» EXTRACTED TEXT
-*-*-
I am working on a clients Compaq F730 / F700 notebook. It needed a new hard drive. Well after I replaced the hard drive I naturally had to reinstall the OS so instead of Vista I put Windows 7 64 bit in it as the OS. I have my own Compaq F700 and after replacing stuff on it many times I knew it would handle Windows 7 64 bit especially with the SSHD and 4GB ram upgrade. So everything went smooth, took out the weak two 512mb sticks, put in the two 2GB sticks, swapped out the hard drives, installed Windows 7, laptop was running like a new laptop but faster because of the ram and SSHD. So I powered it off a few nights ago and was going to resume the next morning on finishing the updates / tweaks etc.
-*-*-
» WRITTEN TASKS
[A] In the post about repairing the notebook, which operating system was installed in place of Vista?
[B] Return the post from "I am working" up to and including "updates / tweaks etc.".
The records are not required for this work.

Data entries
-*-*-
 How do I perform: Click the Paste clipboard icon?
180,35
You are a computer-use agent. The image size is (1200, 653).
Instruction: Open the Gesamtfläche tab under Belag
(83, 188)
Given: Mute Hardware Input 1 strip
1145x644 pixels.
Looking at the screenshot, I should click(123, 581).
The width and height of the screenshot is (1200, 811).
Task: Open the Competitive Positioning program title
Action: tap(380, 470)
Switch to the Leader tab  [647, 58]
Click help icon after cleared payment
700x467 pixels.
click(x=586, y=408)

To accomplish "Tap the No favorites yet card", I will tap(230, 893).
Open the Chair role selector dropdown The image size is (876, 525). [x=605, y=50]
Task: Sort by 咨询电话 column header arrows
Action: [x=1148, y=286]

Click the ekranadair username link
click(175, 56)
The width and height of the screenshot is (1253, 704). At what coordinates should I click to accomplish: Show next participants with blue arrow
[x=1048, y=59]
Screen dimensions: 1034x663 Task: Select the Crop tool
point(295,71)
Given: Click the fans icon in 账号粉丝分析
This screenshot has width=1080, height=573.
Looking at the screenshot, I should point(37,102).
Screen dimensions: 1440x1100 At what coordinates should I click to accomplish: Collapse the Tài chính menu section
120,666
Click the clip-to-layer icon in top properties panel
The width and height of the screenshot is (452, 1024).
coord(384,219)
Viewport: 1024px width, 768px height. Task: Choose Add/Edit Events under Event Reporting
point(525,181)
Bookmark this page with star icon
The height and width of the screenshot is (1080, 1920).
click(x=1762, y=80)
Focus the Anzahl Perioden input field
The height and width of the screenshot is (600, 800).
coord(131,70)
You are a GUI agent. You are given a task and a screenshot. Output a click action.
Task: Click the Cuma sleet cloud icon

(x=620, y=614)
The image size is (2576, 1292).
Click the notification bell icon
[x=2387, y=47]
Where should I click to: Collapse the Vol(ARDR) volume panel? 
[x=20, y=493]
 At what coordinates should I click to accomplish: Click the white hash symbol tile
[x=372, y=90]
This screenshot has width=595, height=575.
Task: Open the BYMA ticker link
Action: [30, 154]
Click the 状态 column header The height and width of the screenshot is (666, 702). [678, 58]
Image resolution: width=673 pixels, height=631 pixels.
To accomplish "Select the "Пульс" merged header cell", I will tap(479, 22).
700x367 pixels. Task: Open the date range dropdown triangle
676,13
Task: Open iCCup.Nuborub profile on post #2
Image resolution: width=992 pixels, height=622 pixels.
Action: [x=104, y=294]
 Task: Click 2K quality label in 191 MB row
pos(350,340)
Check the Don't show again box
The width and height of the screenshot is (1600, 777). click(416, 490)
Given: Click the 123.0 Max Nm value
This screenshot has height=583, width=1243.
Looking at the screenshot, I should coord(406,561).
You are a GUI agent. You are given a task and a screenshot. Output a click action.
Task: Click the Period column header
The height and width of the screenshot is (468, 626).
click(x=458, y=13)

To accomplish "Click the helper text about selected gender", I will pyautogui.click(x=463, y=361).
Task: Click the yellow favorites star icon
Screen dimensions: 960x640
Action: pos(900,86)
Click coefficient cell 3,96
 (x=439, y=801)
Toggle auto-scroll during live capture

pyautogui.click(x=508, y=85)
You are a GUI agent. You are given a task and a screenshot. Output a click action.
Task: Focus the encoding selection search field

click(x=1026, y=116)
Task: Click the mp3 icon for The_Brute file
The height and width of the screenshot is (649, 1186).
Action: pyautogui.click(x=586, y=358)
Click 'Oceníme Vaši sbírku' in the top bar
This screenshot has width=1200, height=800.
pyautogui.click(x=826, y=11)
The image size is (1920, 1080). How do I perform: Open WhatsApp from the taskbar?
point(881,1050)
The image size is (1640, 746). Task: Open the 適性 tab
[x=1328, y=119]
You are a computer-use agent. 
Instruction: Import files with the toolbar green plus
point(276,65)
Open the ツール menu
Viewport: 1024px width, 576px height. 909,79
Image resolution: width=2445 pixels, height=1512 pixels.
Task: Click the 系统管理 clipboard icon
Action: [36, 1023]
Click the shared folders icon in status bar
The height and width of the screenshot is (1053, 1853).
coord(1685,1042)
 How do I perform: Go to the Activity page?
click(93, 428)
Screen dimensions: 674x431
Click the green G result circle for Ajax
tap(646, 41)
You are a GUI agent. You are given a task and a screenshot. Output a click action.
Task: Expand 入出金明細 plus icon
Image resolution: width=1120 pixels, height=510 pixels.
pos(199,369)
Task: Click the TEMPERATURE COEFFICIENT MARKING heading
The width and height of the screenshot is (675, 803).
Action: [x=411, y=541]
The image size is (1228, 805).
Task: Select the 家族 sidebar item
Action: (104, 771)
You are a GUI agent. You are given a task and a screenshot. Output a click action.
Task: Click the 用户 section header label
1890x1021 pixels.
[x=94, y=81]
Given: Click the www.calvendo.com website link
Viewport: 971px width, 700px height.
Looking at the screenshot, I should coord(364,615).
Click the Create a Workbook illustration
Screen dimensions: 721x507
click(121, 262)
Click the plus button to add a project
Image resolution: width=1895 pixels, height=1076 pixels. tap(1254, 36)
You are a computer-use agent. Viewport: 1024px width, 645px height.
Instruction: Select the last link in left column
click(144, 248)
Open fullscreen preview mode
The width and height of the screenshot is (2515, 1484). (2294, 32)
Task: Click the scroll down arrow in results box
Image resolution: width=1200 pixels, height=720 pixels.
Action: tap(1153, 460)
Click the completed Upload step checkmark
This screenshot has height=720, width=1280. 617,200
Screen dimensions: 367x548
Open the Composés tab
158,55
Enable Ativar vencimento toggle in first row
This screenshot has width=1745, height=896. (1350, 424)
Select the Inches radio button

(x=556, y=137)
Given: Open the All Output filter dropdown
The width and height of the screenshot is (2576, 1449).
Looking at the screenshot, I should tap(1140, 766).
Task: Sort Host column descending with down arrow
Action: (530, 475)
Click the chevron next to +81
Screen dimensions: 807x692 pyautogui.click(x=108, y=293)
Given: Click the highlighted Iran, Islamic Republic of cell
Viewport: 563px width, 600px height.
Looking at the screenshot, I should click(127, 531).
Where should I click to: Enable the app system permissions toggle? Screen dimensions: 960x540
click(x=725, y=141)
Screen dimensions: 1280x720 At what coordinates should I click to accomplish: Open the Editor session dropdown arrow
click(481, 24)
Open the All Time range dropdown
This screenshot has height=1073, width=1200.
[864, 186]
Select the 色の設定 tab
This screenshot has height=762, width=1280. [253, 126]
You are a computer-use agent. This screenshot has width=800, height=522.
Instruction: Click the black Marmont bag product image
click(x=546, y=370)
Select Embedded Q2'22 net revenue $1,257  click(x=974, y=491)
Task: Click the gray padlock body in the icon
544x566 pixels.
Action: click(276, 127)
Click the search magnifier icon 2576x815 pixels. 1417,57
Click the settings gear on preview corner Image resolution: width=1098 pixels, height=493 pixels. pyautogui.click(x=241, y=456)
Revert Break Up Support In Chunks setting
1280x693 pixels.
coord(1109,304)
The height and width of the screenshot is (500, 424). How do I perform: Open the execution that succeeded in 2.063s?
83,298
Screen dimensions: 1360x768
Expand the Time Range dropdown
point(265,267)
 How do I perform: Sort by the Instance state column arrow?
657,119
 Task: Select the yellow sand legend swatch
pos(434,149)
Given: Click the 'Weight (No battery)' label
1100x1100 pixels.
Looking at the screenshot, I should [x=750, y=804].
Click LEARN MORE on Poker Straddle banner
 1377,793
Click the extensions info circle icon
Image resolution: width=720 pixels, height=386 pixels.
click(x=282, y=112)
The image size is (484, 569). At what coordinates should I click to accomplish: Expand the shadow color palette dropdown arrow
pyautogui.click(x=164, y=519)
-*-*-
» COMPLETE ANSWERS
[A] Windows 7 64 bit.

[B]
I am working on a clients Compaq F730 / F700 notebook. It needed a new hard drive. Well after I replaced the hard drive I naturally had to reinstall the OS so instead of Vista I put Windows 7 64 bit in it as the OS. I have my own Compaq F700 and after replacing stuff on it many times I knew it would handle Windows 7 64 bit especially with the SSHD and 4GB ram upgrade. So everything went smooth, took out the weak two 512mb sticks, put in the two 2GB sticks, swapped out the hard drives, installed Windows 7, laptop was running like a new laptop but faster because of the ram and SSHD. So I powered it off a few nights ago and was going to resume the next morning on finishing the updates / tweaks etc.